• _TRY IT_:
Quote precisely the final stretch of the listing: start at the line containing "This screenshot has width=1280, height=720." and stop after the last line.

####################

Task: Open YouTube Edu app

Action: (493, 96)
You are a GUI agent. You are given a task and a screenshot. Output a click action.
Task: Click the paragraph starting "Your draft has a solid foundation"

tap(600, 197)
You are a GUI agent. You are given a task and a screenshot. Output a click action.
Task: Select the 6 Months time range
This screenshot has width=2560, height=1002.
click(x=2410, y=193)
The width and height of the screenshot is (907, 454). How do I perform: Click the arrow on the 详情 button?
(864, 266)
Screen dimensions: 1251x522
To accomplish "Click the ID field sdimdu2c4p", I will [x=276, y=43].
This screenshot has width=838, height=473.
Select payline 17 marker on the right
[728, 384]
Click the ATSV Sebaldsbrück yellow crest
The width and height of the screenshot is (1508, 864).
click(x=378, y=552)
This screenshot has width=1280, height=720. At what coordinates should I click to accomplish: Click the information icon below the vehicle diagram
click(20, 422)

####################

• _TASK RESULT_:
This screenshot has width=1280, height=720. At what coordinates should I click to accomplish: Click the information icon below the vehicle diagram
click(20, 422)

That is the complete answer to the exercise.